September 21, 2011
As expected the defenders of the wealthiest two percent of taxpayers, such as Speaker John Boehner, trotted out their bogus criticism of the proposal saying that it hurts small businesses, the “job creators”.
First, the data clearly shows that only 2 to 3 percent of tax filers reporting some income from a small business have family incomes of over $250,000 a year, the filers who would be impacted by the proposal. This minority of “small business owners” consists largely of very successful attorney’s, physicians, hedge fund managers, K Street lobbyists, high-powered consultants, Wall Street bond traders and the country’s wealthiest millionaires. An incremental tax increase on these Americans will not affect the number of employees they hire one bit.

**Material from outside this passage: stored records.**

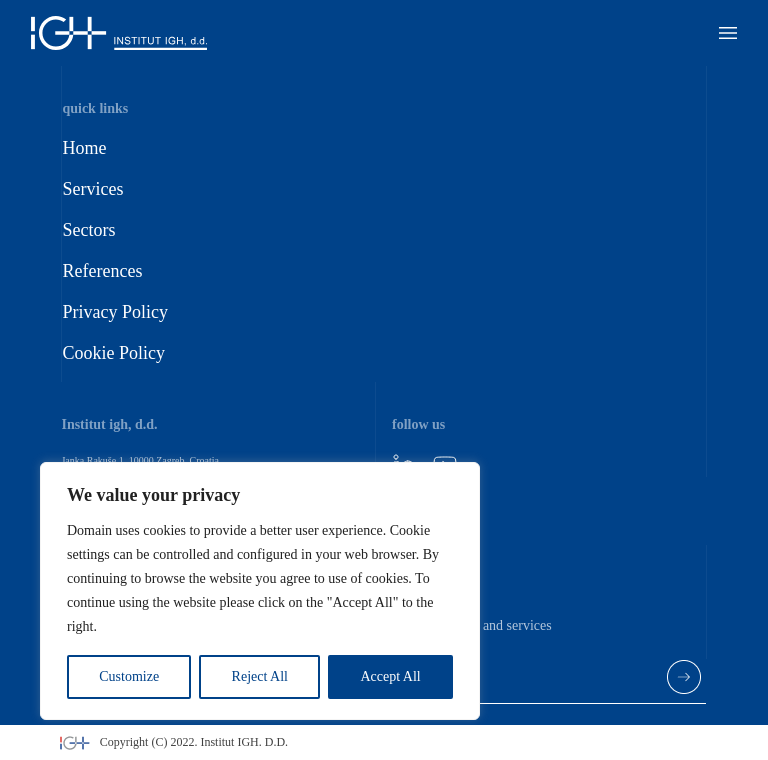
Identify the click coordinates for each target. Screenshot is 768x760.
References (102, 271)
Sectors (88, 230)
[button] (728, 33)
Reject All (260, 676)
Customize (129, 676)
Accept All (390, 676)
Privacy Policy (115, 312)
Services (92, 189)
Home (84, 148)
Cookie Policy (113, 353)
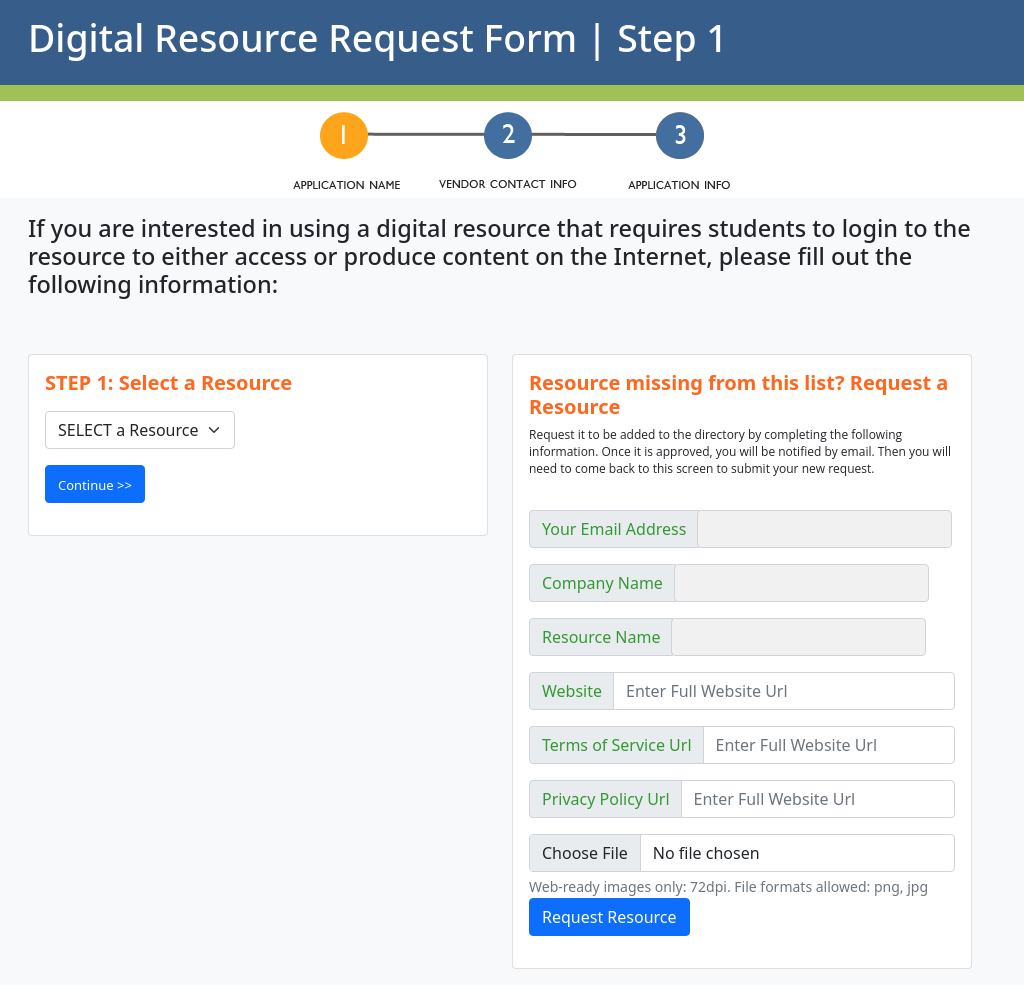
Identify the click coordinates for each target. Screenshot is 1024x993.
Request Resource (609, 917)
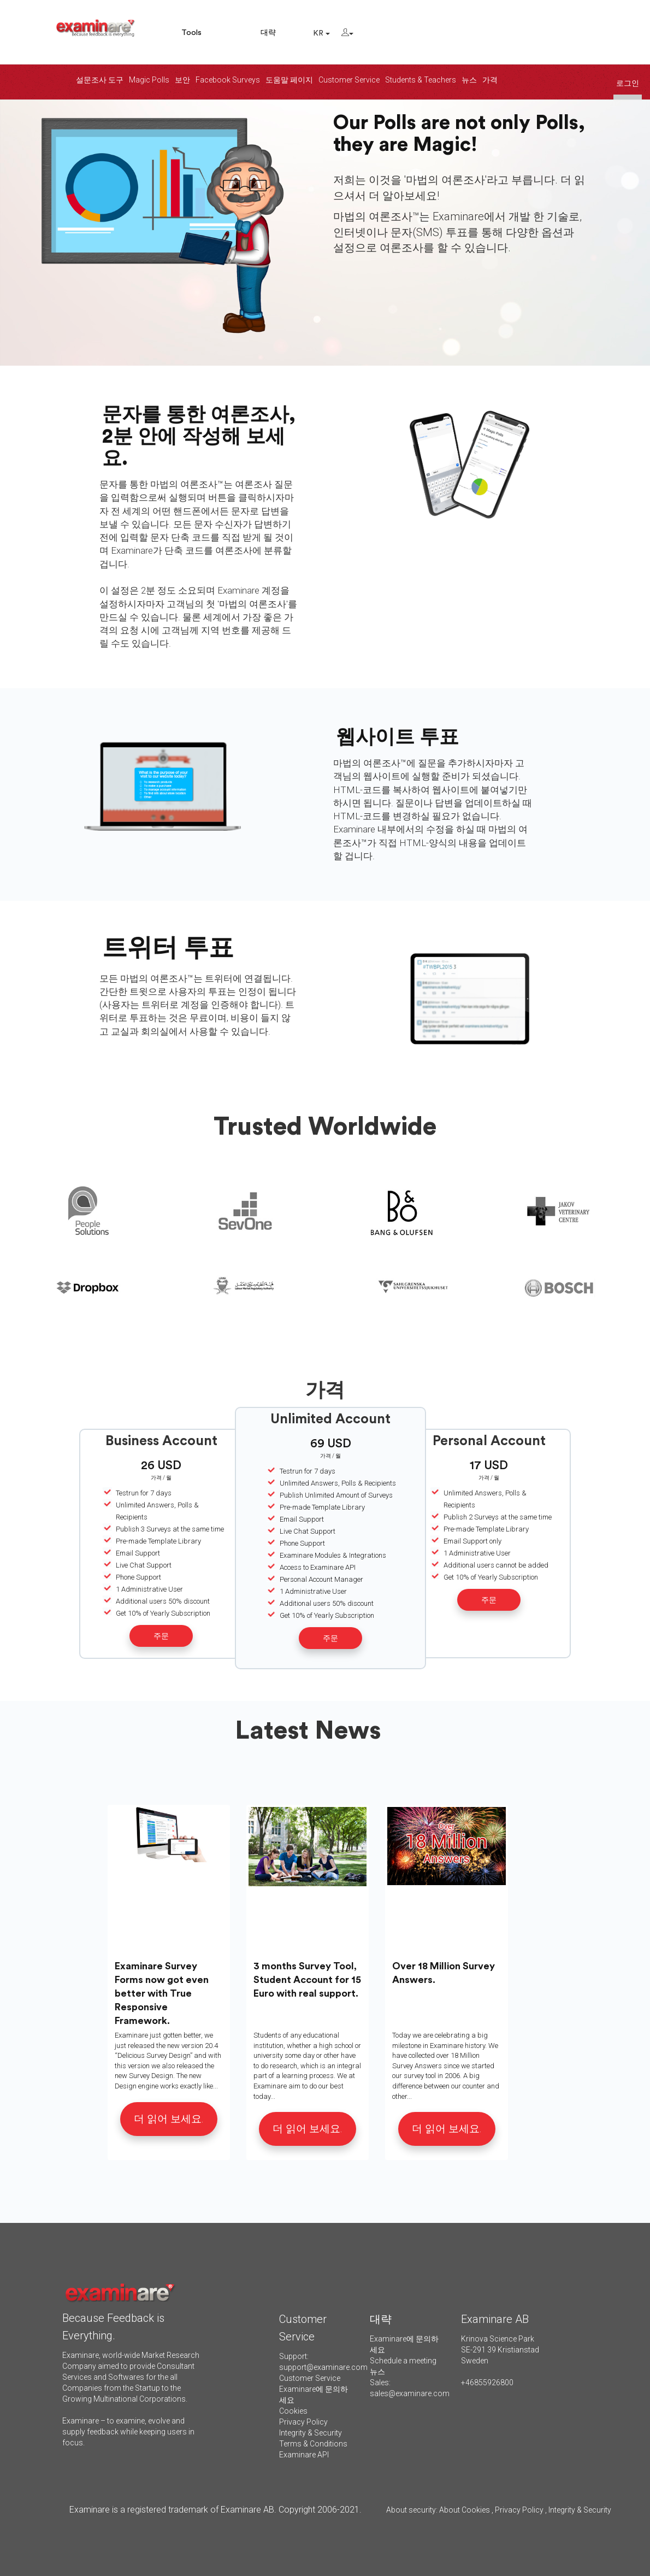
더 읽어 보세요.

But while the critics of President Obama’s plan are disingenuous as to who it would impact, at least they continue to remind the public that most net new jobs are in fact created by small business. Now if they would only support proposals that directly target small business for assistance.
When the President announced his jobs plan earlier this month, my reaction was, “Finally, a jobs plan that actually helps the largest jobs-producing sector to create jobs—small business.”

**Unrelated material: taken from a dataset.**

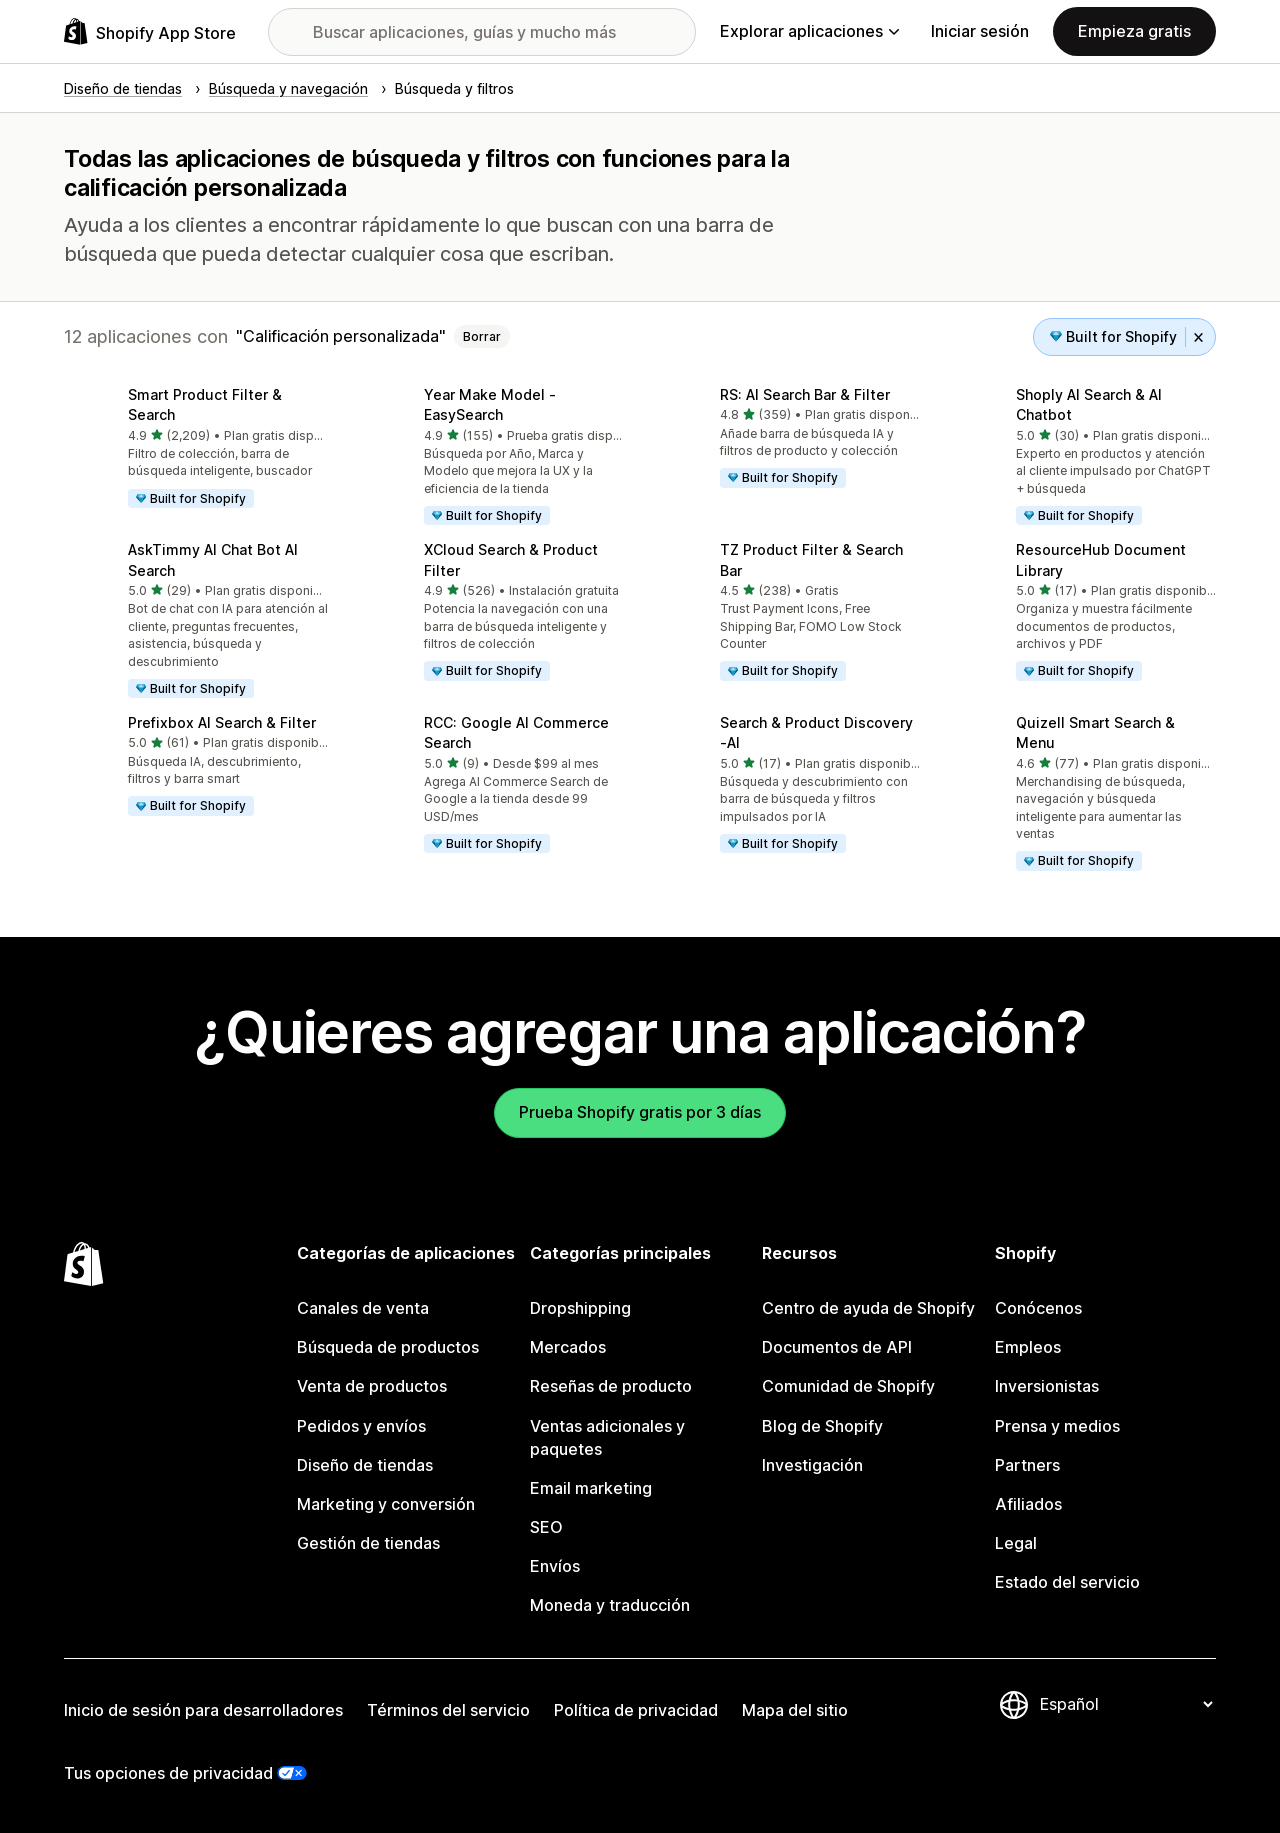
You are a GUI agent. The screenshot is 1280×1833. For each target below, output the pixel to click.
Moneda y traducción (610, 1605)
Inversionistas (1047, 1386)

It was not just another trickle-down proposal for job growth. The American Jobs Act would infuse money into Main Street by putting more dollars in the hands of consumers, cut payroll costs for small businesses to help their bottom line and reward small business with tax credits for hiring the unemployed especially veterans.

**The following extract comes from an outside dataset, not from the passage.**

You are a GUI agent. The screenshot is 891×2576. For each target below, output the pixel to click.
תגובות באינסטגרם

Tax credits for small businesses creating jobs is a particularly sound government policy. It’s not a tax cut for big business and cross your fingers that they will hire. It’s a tax credit that a small business gets only if it hires a new employee under specific conditions. No hiring, no expenditure of government funds. This is a common sense job creation proposal.
Unfortunately, Mr. Boehner did not endorse any of these proposals to help small business in his subsequent speech at the Economic Club of Washington. In fact, Mr. Boehner disparaged the proposed job tax credits for small businesses saying that this would make reforming the “tax code more complex”.
It is time for Congress to put actions behind their loving praise for small business and quit holding us up as a shield to protect the wealthiest individuals and corporations.
Hands-on small business owners are not Lloyd Blankfein of Goldman Sachs who received $800,000 last year due to the upper-end Bush-era tax cuts; or Rex Tillerson of Exxon Mobil who netted $1.454 million in 2010 because of the tax cuts; or Rupert Murdoch of News Corporation who saved $1.2 million last year from the controversial tax cuts.
The CEO’s of the biggest multinational corporations are just some of this country’s wealthiest people who the President is asking to sacrifice just a little more so that the small business owners of the local retail shops, plumbing companies and restaurants can have more customers and create more jobs.
Mr. Knapp is the President and CEO of The South Carolina Small Business Chamber of Commerce.